Appointments and Rescheduling
Due to the coronavirus (COVID-19), our multidisciplinary Thomas Center clinics and non-urgent in-person visits are suspended until further notice.
This decision coincides with national and state recommendations to limit patient exposure to medical settings for non-essential matters.
If your loved one has an appointment in the next several weeks, a scheduling representative or the nurse coordinator will contact you about your visit.
Although most of us are working remotely, we are available to answer your questions or concerns through voice or video visits (telemedicine). For more information, call 513-636-4611. You can also contact us via MyChart. For help from our nurse coordinator, Cassie Wolf, call 513-803-4435.
Risks to Patients with Down Syndrome
As far as experts know, individuals with Down syndrome get infected with the virus at the same rate. However many people with Down syndrome are at higher risk for serious illness from coronavirus for a number of reasons. These include immune deficiency related to Down syndrome and higher frequency of co-occurring conditions such as advanced age, heart disease, diabetes, obesity, lung disease, and/or respiratory difficulties associated with higher risk for serious illness from coronavirus.
Showing Symptoms of Coronavirus
Careful discussion with your physicians about each individual case is the best advice that we can give. Contact your primary care provider if you or your loved one has symptoms of coronavirus or has been exposed to someone known to have it. Be sure to call ahead before going to any doctor’s offices. Be on the lookout for breathing problems and have a thermometer so you can check your loved one’s temperature.

* Tasks and exercises *
(A) In the Thomas Center notice, list every co-occurring condition that appears in the sentence naming conditions associated with higher risk for serious illness from coronavirus.
(B) Extend the Thomas Center notice on coronavirus and Down syndrome with a few sentences that follow on from its last paragraph.

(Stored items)
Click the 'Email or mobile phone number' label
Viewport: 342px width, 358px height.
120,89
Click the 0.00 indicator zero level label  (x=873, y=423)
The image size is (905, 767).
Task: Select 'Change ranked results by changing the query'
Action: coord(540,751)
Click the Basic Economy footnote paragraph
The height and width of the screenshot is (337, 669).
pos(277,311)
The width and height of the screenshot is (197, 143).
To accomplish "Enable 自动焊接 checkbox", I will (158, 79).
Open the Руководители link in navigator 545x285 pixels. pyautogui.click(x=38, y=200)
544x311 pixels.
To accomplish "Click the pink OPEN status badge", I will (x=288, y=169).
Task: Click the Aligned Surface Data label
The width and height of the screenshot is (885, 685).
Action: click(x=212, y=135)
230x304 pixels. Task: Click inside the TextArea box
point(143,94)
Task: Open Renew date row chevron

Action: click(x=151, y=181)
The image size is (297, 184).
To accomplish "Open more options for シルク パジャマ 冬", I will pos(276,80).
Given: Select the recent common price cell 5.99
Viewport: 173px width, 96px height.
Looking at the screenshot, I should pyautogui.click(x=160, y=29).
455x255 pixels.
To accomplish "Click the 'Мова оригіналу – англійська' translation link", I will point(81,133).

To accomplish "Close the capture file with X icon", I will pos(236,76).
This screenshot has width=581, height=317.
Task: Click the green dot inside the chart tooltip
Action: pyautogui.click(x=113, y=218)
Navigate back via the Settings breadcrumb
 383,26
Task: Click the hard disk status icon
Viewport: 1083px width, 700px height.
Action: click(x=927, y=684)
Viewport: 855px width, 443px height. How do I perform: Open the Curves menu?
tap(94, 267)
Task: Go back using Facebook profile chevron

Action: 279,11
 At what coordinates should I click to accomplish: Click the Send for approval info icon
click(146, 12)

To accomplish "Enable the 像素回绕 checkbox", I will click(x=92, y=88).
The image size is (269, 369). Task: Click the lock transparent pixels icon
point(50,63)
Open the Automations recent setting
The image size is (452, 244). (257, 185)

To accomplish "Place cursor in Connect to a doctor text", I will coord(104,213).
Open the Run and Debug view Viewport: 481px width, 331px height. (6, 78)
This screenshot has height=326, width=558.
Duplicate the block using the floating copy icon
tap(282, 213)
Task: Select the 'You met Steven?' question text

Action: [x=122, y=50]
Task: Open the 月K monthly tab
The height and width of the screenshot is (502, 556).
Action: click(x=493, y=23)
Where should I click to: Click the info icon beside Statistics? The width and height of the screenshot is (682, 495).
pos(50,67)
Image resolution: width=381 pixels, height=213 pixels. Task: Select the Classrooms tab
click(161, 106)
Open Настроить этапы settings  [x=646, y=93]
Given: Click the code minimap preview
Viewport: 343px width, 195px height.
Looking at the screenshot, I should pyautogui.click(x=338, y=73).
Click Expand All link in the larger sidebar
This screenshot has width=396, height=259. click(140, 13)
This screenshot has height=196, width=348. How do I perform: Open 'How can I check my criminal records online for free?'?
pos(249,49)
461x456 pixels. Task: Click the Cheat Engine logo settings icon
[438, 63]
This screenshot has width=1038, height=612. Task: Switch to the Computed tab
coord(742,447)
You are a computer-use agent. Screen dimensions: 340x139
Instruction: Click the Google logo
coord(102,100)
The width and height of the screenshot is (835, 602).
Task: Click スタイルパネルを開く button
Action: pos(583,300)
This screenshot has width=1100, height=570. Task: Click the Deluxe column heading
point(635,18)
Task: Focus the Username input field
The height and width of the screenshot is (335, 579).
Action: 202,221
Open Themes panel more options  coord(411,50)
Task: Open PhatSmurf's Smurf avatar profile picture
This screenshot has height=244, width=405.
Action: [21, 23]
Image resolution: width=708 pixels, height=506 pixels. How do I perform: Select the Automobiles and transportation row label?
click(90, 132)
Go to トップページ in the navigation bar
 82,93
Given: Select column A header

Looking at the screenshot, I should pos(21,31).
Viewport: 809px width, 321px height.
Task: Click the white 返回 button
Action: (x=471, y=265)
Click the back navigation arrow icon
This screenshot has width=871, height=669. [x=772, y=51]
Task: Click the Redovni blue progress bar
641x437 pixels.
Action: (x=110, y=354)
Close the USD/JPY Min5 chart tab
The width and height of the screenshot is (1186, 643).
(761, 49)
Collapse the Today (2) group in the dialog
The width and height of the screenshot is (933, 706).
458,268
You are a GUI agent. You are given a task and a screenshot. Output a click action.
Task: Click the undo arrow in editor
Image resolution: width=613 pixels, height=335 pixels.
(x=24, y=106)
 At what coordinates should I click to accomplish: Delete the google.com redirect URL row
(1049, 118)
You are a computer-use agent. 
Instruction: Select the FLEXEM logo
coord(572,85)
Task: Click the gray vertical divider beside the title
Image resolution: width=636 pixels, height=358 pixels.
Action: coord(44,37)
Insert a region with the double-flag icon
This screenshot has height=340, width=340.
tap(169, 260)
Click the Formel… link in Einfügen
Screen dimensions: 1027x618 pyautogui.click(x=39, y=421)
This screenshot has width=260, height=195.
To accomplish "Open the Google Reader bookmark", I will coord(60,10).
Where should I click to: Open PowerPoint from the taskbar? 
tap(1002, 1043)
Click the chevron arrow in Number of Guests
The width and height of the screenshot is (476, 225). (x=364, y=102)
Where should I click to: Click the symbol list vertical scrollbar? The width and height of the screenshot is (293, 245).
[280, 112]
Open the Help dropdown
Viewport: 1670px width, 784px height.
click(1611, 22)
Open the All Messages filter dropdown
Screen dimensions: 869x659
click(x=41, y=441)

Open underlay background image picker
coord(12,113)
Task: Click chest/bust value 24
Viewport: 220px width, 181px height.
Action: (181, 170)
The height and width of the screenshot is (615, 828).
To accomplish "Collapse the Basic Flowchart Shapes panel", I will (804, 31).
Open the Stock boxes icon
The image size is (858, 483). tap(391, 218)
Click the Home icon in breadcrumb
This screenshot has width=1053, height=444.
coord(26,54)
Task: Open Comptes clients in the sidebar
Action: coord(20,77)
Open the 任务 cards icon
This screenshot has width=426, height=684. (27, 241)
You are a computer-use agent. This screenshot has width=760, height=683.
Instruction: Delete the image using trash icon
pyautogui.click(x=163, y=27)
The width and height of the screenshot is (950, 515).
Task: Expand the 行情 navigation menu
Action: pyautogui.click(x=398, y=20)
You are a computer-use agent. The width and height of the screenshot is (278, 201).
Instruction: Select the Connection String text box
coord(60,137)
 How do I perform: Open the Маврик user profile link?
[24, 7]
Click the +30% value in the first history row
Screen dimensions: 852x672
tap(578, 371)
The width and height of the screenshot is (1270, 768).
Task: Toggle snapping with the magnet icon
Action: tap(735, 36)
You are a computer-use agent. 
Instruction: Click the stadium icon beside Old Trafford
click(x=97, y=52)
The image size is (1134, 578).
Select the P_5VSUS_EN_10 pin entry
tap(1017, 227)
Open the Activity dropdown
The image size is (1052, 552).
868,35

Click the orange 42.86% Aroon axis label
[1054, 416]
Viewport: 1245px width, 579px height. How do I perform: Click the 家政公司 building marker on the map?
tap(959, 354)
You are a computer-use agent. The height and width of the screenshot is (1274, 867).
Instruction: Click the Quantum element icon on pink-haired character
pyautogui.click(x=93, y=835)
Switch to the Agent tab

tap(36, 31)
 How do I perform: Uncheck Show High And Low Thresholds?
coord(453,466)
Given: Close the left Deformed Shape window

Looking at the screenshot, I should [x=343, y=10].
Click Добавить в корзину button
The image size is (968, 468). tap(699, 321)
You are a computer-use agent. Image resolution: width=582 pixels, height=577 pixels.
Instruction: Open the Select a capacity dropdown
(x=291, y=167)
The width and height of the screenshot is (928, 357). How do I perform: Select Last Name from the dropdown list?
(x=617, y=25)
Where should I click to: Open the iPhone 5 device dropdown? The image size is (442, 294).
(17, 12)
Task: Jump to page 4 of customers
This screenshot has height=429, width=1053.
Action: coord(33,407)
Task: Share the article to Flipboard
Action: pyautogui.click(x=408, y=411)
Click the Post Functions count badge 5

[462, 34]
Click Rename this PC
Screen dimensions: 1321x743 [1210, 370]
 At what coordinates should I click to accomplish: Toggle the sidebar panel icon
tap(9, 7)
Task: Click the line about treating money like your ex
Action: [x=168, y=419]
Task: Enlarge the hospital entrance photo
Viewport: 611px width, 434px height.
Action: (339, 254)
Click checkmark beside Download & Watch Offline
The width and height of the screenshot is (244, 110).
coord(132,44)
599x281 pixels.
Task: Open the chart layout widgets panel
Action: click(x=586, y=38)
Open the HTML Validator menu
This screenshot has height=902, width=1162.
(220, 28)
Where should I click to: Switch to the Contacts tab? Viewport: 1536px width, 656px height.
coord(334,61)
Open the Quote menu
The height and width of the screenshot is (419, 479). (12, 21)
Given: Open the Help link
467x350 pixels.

* Answer section *
(A) advanced age, heart disease, diabetes, obesity, lung disease, respiratory difficulties

(B)
As always, if you are experiencing a life-threatening emergency, call 911. Shortness of breath is an emergency situation. You need to call 911 to get help. Let the responder know that you are concerned about coronavirus so appropriate precautions can be taken when the EMS arrives.
Avoid Non-Essential Activity
The Centers for Disease Control and Prevention recommends that people at higher risk for serious illness from coronavirus maintain distance from others, avoid crowds as much as possible, and stay home as much as possible during the coronavirus outbreak.
You and your loved one should stay home except for essential activities such as getting food, medications and healthcare visits. Try to limit the number of trips out of the home per week, such as grocery shopping, to once weekly. Maintain the most current recommendations from the CDC and your local health department.